Sunday, May 10, 2015

Sexism and beer and money all around. And more money.

I held back this link in the hope that there'd be something coherent for me to say amid the jaundice, but alas, this seems increasingly improbable.

It's a reasonable and restrained piece about the "friction that inevitably happens during social change," which also might be referred to as a "revolution of rising expectations."

In either instance, what plagues me is the suspicion that in the "craft" beer business, most of the friction, and the major impetus for these expectations, is mercantile.

Social justice and change? Come now. This is capitalism, son -- and it's immune to introspection. Doesn't Bud Light as "The Perfect Beer for Whatever Happens" prove this point.


SEXISM, BEER AND THE GROWING PAINS OF SOCIAL CHANGE, by Jeff Alworth (All About Beer Magazine)

Tuesday was one of those days of convergence when the universe seemed to be telling us something. In Baltimore, anger bubbled over from protest to riot following the death of yet another black man at the hands of police. Meanwhile, the Supreme Court listened to a case that could potentially legalize gay marriage across the U.S. For those of us who take solace in frivolities like beer, there was no relief: Anheuser-Busch (AB) dominated the news with an incredibly boneheaded new slogan slapped on Bud Light bottles (AB released bottles with this tagline, not realizing the inadvertent pro-rape sentiment it endorsed, “The perfect beer for removing ‘no’ from your vocabulary for the night”).

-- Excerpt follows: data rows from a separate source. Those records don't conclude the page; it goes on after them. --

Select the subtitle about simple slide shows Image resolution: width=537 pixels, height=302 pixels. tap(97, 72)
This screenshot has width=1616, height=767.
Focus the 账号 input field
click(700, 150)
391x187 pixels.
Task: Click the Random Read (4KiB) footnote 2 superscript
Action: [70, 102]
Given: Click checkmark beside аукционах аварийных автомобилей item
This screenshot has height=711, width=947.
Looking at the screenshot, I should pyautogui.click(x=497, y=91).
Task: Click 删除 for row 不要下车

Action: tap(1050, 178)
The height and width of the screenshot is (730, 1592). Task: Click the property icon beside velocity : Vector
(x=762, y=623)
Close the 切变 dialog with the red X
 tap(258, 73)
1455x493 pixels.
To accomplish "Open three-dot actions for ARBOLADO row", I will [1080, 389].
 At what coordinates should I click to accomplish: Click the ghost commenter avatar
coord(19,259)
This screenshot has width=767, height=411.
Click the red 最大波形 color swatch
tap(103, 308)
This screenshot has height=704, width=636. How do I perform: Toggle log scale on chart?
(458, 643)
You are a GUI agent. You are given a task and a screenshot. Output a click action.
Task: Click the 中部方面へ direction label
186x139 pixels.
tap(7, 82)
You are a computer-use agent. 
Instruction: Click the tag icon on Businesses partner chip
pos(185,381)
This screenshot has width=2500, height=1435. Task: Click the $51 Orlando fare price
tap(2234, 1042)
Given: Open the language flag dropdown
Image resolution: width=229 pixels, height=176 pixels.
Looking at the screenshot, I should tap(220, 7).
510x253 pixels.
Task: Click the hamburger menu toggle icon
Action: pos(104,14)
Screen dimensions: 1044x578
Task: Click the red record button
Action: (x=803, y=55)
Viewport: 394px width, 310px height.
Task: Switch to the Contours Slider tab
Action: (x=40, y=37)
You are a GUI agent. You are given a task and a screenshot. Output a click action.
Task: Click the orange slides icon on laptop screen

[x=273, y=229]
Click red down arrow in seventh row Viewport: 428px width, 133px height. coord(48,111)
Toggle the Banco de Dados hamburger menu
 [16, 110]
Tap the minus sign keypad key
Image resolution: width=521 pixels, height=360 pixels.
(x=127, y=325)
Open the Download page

All of these incidents have something in common—they represent the friction that inevitably happens during social change. The disruption comes when the status quo is exposed for what it is. For decades, black Americans have been harassed by city police, but until the ubiquity of cell phones exposed it to white America, the status quo could carry on. In much the same way, for—well, forever—gays and lesbians were forced to live under a different set of rules than straight Americans. Until it began to dawn on us that our friends and relatives were gay, straight Americans never stopped to consider their plight (as recently as 1986, Supreme Court justices could claim with apparent sincerity that they’d never encountered a gay person).

It is a much, much smaller deal, but the beer world is confronting something similar as it makes the transition from a mid-century bro culture to something approaching equity. And while it may be a smaller fight, it nevertheless mirrors the contours of other social changes.